Every word of the data below has to be copied faithfully.

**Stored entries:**
-- -- --

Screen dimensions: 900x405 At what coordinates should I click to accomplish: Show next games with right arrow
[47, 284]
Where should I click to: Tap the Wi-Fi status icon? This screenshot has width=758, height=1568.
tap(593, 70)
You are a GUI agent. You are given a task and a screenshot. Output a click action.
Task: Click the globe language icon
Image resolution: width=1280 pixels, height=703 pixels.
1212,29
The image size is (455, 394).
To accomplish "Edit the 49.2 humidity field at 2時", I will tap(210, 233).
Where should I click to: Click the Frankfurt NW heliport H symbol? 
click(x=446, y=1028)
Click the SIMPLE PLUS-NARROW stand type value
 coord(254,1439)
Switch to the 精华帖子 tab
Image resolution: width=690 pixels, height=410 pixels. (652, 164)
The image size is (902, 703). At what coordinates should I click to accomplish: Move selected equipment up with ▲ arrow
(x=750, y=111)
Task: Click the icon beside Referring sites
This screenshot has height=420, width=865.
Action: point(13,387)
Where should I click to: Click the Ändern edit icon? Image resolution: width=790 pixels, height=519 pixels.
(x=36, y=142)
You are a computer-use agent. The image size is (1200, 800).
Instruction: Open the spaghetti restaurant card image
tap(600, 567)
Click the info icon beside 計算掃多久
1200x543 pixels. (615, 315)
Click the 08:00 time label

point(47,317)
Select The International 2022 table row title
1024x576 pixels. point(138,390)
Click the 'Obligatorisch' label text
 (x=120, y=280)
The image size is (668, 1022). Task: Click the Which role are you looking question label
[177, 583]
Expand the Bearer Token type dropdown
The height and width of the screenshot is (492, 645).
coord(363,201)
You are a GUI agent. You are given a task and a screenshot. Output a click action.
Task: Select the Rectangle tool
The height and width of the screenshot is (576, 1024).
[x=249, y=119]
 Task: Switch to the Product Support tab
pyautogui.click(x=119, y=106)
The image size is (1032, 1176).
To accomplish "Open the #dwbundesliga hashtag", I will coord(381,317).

-- -- --

**Task result:**
Screen dimensions: 900x405 At what coordinates should I click to accomplish: Show next games with right arrow
[47, 284]
Where should I click to: Tap the Wi-Fi status icon? This screenshot has width=758, height=1568.
tap(593, 70)
You are a GUI agent. You are given a task and a screenshot. Output a click action.
Task: Click the globe language icon
Image resolution: width=1280 pixels, height=703 pixels.
1212,29
The image size is (455, 394).
To accomplish "Edit the 49.2 humidity field at 2時", I will tap(210, 233).
Where should I click to: Click the Frankfurt NW heliport H symbol? 
click(x=446, y=1028)
Click the SIMPLE PLUS-NARROW stand type value
 coord(254,1439)
Switch to the 精华帖子 tab
Image resolution: width=690 pixels, height=410 pixels. (652, 164)
The image size is (902, 703). At what coordinates should I click to accomplish: Move selected equipment up with ▲ arrow
(x=750, y=111)
Task: Click the icon beside Referring sites
This screenshot has height=420, width=865.
Action: point(13,387)
Where should I click to: Click the Ändern edit icon? Image resolution: width=790 pixels, height=519 pixels.
(x=36, y=142)
You are a computer-use agent. The image size is (1200, 800).
Instruction: Open the spaghetti restaurant card image
tap(600, 567)
Click the info icon beside 計算掃多久
1200x543 pixels. (615, 315)
Click the 08:00 time label

point(47,317)
Select The International 2022 table row title
1024x576 pixels. point(138,390)
Click the 'Obligatorisch' label text
 (x=120, y=280)
The image size is (668, 1022). Task: Click the Which role are you looking question label
[177, 583]
Expand the Bearer Token type dropdown
The height and width of the screenshot is (492, 645).
coord(363,201)
You are a GUI agent. You are given a task and a screenshot. Output a click action.
Task: Select the Rectangle tool
The height and width of the screenshot is (576, 1024).
[x=249, y=119]
 Task: Switch to the Product Support tab
pyautogui.click(x=119, y=106)
The image size is (1032, 1176).
To accomplish "Open the #dwbundesliga hashtag", I will coord(381,317).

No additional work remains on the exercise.